HMS Snowflake (K211) was a that served in the Royal Navy during the Second World War. The ship participated in both the Battle of the Atlantic and the Arctic convoys of World War II.

==Construction==
The ship was ordered 3 Aug 1940 and laid down at Smith's Dock Company on 19 May 1941. The ship was launched 22 Aug 1941.

==Career==
The ship was commissioned 2 Nov 1941.

In April and May 1943, the ship was assigned to Convoy ONS 5. During this convoy, the ship commenced a depth charge attack on an Asdic contact on the evening of the 28th April. The ship remained continuously in action from then on engaging U-boat contacts. During the battle, U-532 launched six torpedoes at the ship. The closest one missed Snowflake by about 20 yd. After U-532 dived, Snowflake dropped three depth charges on the initial ASDIC contact and ten depth charges when contact was regained at 2,000 yd. Snowflake regained ASDIC contact at 1,400 yd and dropped another pattern of ten depth charges. On the morning of 6 May the ship recorded her 10th separate attack on a U-boat.

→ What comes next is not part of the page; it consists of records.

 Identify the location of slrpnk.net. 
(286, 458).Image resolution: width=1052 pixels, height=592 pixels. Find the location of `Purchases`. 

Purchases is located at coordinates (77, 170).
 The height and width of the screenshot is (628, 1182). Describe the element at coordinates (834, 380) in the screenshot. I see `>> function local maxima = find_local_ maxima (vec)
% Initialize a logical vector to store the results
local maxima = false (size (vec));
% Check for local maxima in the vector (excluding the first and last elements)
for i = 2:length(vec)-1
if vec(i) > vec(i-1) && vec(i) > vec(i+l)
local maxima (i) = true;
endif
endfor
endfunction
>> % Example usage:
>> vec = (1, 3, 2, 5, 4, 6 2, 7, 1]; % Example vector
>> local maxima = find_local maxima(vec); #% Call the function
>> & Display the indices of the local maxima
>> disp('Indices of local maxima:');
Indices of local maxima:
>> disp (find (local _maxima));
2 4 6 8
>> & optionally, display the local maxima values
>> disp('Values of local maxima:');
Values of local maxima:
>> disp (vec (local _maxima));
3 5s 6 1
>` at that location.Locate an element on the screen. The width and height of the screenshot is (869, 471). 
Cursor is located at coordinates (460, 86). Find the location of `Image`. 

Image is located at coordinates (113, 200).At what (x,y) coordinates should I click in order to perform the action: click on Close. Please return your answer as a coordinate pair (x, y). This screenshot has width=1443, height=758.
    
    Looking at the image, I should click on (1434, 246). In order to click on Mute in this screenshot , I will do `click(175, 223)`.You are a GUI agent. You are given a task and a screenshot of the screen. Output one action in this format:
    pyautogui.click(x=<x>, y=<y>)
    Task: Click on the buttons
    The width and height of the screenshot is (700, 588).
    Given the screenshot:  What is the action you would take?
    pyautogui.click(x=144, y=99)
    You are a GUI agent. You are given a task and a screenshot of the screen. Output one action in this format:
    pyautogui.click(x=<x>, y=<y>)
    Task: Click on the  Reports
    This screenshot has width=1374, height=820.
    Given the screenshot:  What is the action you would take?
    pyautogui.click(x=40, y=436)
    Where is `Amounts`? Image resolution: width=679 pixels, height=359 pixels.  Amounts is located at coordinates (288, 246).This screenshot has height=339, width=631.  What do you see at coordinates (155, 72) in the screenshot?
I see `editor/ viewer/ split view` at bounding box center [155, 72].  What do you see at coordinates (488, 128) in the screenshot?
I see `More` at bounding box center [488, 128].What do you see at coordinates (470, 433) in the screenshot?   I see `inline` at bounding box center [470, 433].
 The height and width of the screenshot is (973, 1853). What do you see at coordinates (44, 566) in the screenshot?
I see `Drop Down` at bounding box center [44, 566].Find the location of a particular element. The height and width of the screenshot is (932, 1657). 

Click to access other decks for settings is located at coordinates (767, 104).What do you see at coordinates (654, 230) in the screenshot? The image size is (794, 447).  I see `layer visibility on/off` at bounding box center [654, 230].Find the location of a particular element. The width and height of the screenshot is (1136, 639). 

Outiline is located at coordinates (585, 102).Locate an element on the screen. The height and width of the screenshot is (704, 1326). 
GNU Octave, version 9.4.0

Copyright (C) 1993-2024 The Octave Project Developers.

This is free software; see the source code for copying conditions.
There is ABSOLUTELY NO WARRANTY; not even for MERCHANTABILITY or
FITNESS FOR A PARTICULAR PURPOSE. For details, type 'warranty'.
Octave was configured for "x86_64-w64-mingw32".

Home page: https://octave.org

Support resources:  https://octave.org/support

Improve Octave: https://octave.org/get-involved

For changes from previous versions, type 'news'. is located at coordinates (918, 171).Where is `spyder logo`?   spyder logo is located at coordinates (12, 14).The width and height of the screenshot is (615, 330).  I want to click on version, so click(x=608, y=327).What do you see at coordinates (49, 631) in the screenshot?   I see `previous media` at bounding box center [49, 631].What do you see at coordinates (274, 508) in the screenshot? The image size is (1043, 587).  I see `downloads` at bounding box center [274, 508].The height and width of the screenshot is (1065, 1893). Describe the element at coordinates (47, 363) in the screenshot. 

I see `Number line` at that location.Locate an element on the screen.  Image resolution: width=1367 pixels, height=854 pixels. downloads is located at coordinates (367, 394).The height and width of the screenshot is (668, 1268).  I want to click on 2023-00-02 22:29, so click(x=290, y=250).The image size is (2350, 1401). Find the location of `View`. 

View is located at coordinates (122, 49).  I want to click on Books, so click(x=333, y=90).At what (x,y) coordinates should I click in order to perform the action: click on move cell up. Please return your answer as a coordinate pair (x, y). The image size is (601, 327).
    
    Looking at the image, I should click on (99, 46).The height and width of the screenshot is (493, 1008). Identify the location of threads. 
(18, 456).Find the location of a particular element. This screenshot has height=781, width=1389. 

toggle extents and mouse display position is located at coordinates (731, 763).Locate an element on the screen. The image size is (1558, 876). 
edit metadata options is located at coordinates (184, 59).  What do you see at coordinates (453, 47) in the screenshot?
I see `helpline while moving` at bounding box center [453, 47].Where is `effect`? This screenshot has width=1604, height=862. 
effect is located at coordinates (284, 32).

On 6 May 1943, the ship was engaged in anti-submarine warfare with HMS Sunflower in the Western Atlantic Ocean. On manoeuvring to attack German submarine U-125, the submarine which was already damaged was scuttled with Snowflake's intended attack accounting for her sinking.

On 14 May 1943, together with HMS Duncan, the ship inflicted minor damage on the submarines U-304 and U-636. On 19 May 1943, together with HMS Duncan, the ship was credited with the sinking of German submarine U-381 following a successful depth charge attack.

However, on 12 June 1943, the ship's Commander reported to the Admiralty that a lack of training in communication procedures was a factor in why more submarines had not been sunk in anti-submarine patrols.

In 1947, the ship was converted for use as a weather ship. She was broken up in Dublin in 1962.